Misstress Barbara

Au Parc Jean-Drapeau, il y a des dimanches de fête, et puis il y a LE dimanche de Misstress Barbara. Année après année, sa venue au Piknic Électronik est bien plus qu’un simple DJ set : c’est un rituel collectif, une grand-messe Techno où toute la communauté montréalaise se rassemble les bras ouverts. Aujourd’hui, sous un ciel radieux et un soleil éclatant qui baignait la Calder de lumière, la basse frappait pourtant différemment. Elle vibrait d’une émotion pure, brute et profondément humaine.
Un échauffement parfait sur la scène principale
L’après-midi a démarré en beauté sous le soleil de plomb du Parc Jean-Drapeau. C’est le DJ montréalais Ossifer qui a eu la tâche d’ouvrir les festivités sur la Scène Fizz dès 16 h. Avec un set d’ouverture impeccable et progressif, il a su poser les bases idéales pour la journée. Entre rythmes captivants et sélections bien pensées, il a fait monter la température et rassemblé la foule grandissante sous les structures d’acier, chauffant le terrain à perfection avant la venue de la Reine.

Une reine façonnée par Montréal
Celle qu’on surnomme légitimement la Reine de la Techno de Montréal porte les fondations de notre scène sur ses épaules. L’histoire ne date pas d’hier. Les plus passionnés se rappellent encore l’époque pionnière du mythique club Le Parking, où ses résidences légendaires des jeudis soirs ont dicté les règles du jeu, forgé l’oreille de milliers de clubbers et posé les bases de la culture électronique locale. Depuis les tout premiers débuts du Piknic Électronik, elle a fait de ce rendez-vous dominical un pilier incontournable de nos étés.

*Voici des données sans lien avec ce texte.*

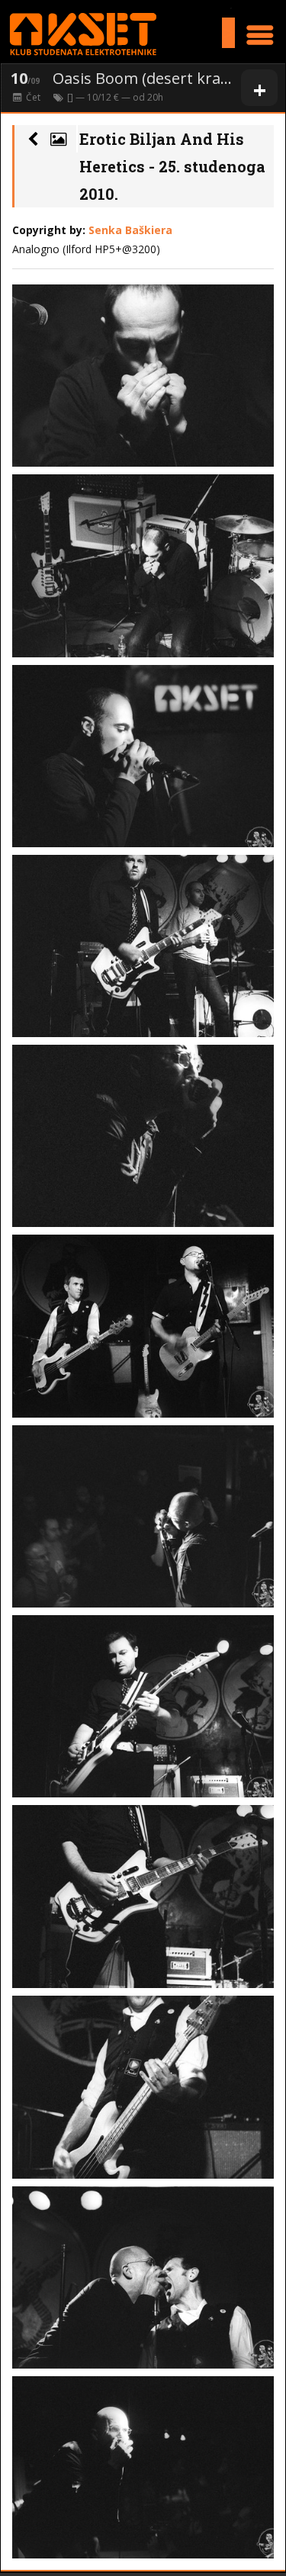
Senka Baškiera (130, 230)
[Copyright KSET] (143, 375)
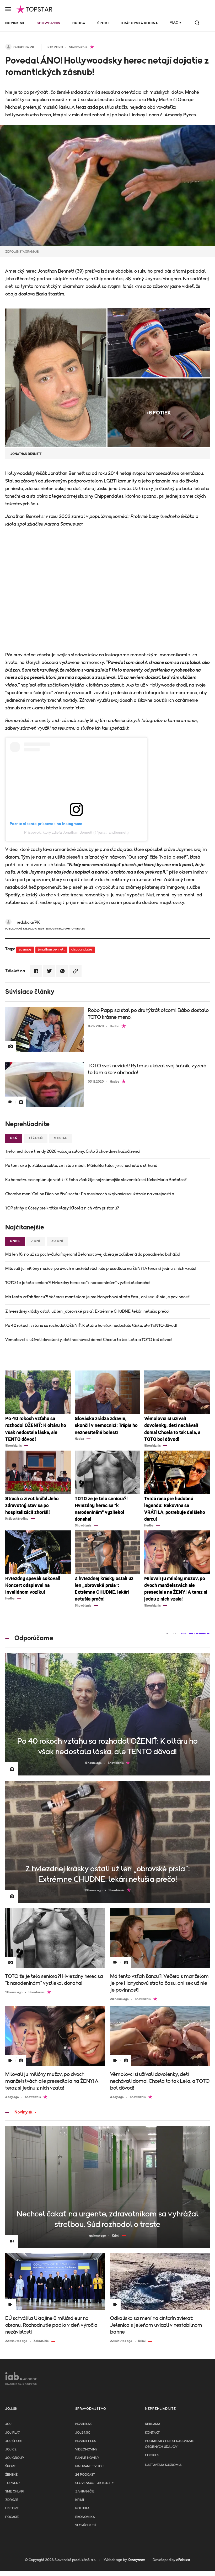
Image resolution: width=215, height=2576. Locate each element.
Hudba (78, 23)
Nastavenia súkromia (163, 2465)
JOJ (8, 2424)
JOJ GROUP (14, 2458)
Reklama (152, 2424)
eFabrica (183, 2560)
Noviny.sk (15, 23)
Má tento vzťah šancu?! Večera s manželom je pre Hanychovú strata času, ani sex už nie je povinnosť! (97, 1297)
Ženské (11, 2474)
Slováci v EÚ (85, 2525)
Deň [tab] (14, 1138)
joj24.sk (82, 2432)
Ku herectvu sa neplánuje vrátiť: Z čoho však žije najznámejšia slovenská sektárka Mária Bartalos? (96, 1180)
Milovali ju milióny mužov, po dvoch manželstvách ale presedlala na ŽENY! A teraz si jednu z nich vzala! (100, 1268)
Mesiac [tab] (60, 1138)
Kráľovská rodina (139, 23)
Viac (174, 22)
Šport (103, 23)
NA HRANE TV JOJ (89, 2466)
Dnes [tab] (15, 1241)
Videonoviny (86, 2449)
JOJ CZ (11, 2449)
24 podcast (85, 2474)
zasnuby (25, 949)
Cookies (152, 2455)
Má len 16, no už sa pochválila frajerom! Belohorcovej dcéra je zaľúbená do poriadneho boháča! (92, 1254)
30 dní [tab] (57, 1241)
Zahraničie (84, 2491)
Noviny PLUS (85, 2441)
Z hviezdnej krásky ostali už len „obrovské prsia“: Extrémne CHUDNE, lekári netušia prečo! (87, 1311)
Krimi (79, 2500)
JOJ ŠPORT (14, 2441)
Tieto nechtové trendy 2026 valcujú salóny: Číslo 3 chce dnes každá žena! (72, 1151)
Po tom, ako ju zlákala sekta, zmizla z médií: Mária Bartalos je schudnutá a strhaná (81, 1166)
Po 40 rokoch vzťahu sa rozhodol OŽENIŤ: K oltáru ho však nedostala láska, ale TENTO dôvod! (91, 1325)
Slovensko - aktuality (94, 2483)
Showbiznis (48, 23)
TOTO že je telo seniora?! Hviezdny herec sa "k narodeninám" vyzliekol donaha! (77, 1283)
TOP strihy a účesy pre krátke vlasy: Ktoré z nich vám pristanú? (62, 1208)
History (12, 2508)
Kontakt (152, 2432)
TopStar (12, 2483)
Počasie (12, 2517)
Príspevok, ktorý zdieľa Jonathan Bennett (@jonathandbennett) (76, 832)
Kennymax (136, 2560)
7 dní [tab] (35, 1241)
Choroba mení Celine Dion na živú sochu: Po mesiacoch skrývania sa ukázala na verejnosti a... (90, 1194)
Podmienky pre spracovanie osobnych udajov (169, 2444)
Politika (82, 2508)
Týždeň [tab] (36, 1138)
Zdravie (11, 2500)
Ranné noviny (87, 2458)
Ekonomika (85, 2517)
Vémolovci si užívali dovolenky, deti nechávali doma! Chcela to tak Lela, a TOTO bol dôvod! (88, 1340)
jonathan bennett (51, 949)
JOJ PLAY (12, 2432)
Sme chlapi (14, 2491)
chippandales (81, 949)
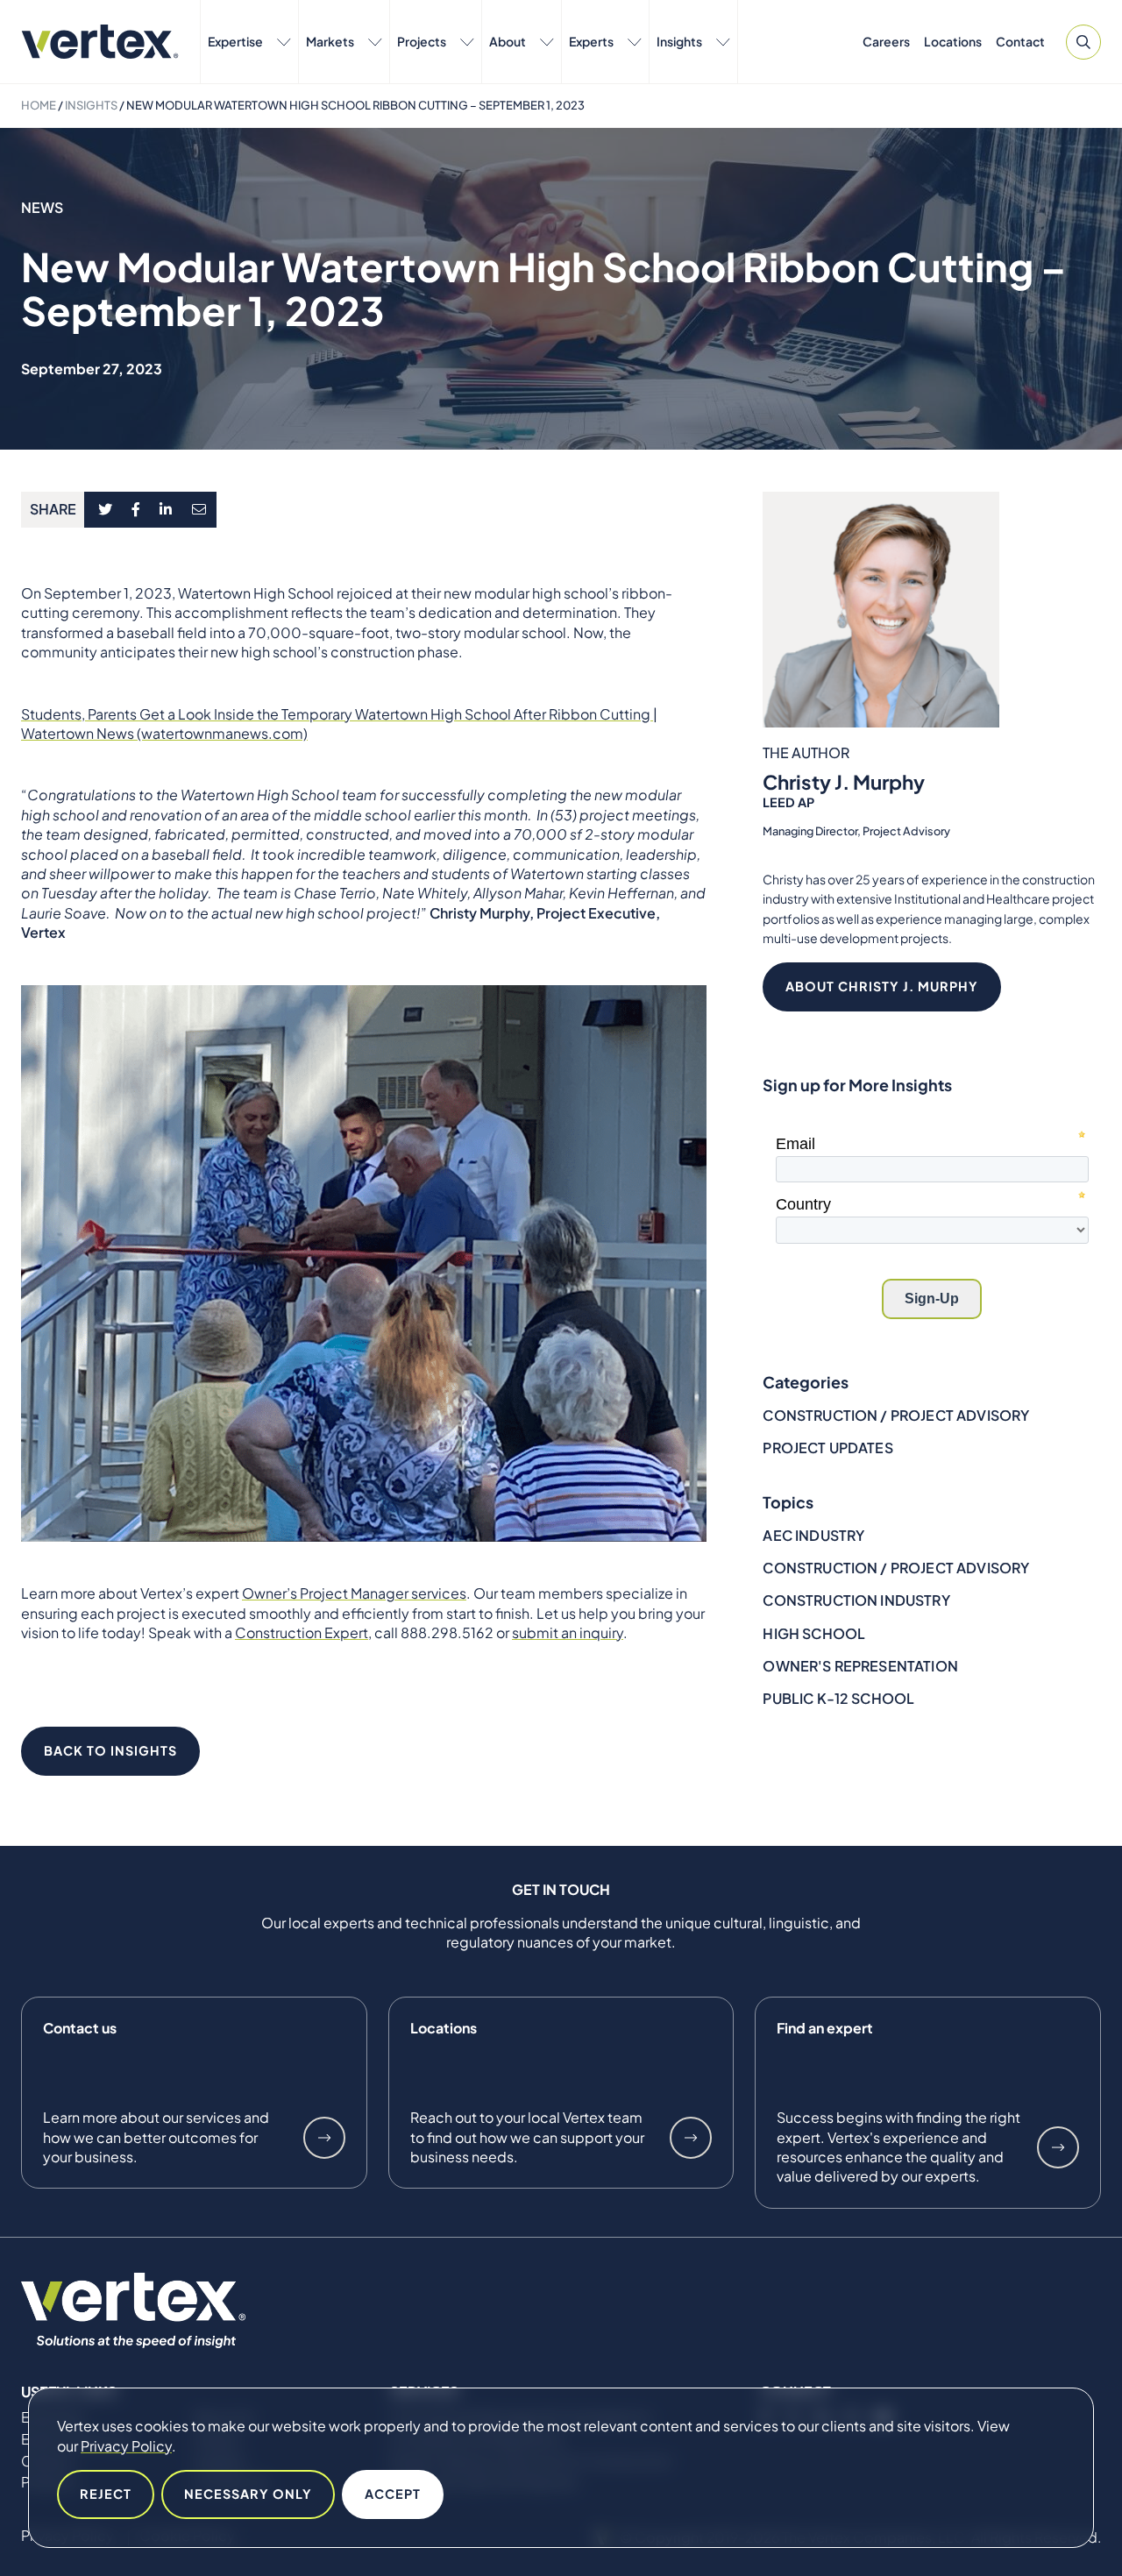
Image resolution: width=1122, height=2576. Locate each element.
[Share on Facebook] (136, 510)
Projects (421, 41)
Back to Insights (110, 1750)
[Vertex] (100, 41)
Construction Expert (301, 1632)
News (42, 207)
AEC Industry (813, 1535)
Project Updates (827, 1447)
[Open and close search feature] (1083, 42)
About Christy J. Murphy (881, 986)
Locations (953, 41)
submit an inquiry (567, 1632)
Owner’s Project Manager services (354, 1593)
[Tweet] (104, 510)
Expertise (235, 41)
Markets (330, 41)
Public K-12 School (838, 1698)
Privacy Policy (126, 2446)
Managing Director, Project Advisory (856, 832)
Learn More (324, 2138)
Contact (1020, 41)
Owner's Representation (860, 1666)
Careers (886, 41)
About (507, 41)
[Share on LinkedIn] (166, 510)
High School (814, 1633)
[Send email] (200, 510)
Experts (591, 41)
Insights (679, 41)
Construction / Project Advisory (896, 1415)
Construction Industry (856, 1600)
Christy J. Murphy (844, 782)
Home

Une montée en puissance sous un soleil éclatant
Dès la prise de contrôle des platines par Misstress Barbara, l’atmosphère est devenue survoltée. Portée par la chaleur d’un après-midi ensoleillé idéal, elle a tissé une trame sonore d’une précision chirurgicale. Entre des kicks lourds et percutants et des thèmes mélodiques hypnotiques, la vibe était à la fois sombre, rapide et lumineuse. Les montées interminables faisaient grimper la tension jusqu’à l’explosion, libérant des vagues d’énergie pure qui traversaient la foule comme une onde de choc. Chaque transition était un chef-d’œuvre de tension et de relâchement, maintenant la crowd dans un état de transe euphorique.
L’amour d’une foule comme rempart contre la peine
Mais au-delà de la frappe lourde de la musique, ce set portait une charge émotionnelle unique. Misstress Barbara est montée sur scène la tête haute, enveloppée par une vague d’amour d’une intensité rare. Cette prestation entière lui était dédiée.

Sur le dancefloor, la symbiose était totale. Chaque beat qui résonnait dans le système de son semblait canaliser le deuil pour le transformer en célébration. La foule n’a pas seulement dansé : elle a porté sa reine à bout de bras. Les mains levées vers le ciel ensoleillé, les cris de soutien à chaque drop et les regards complices ont transformé le site en un véritable sanctuaire de bienveillance.
Ce n’était plus seulement un set Techno, c’était un moment d’humanité brute, une catharsis collective. Un instant suspendu où la musique est devenue un pont entre la terre et le ciel, scellant à jamais le lien indéfectible entre Barbara, son public montréalais, et la mémoire de sa mère.

Alors que le mémorable set de Misstress Barbara vient de s’inscrire dans l’histoire de la Calder, la fin de saison approche à grands pas au Parc Jean-Drapeau. Ce rendez-vous du début septembre marquait l’entrée officielle dans la dernière ligne droite de l’été, nous rappelant au passage à quel point chaque instant sur le dancefloor est précieux. La saison 2026 s’étirera ainsi chaque dimanche jusqu’à la grande clôture du 18 octobre, ne laissant plus que six petites occasions de danser sous le soleil, de faire vibrer la foule et de savourer les ultimes battements de nos dimanches montréalais.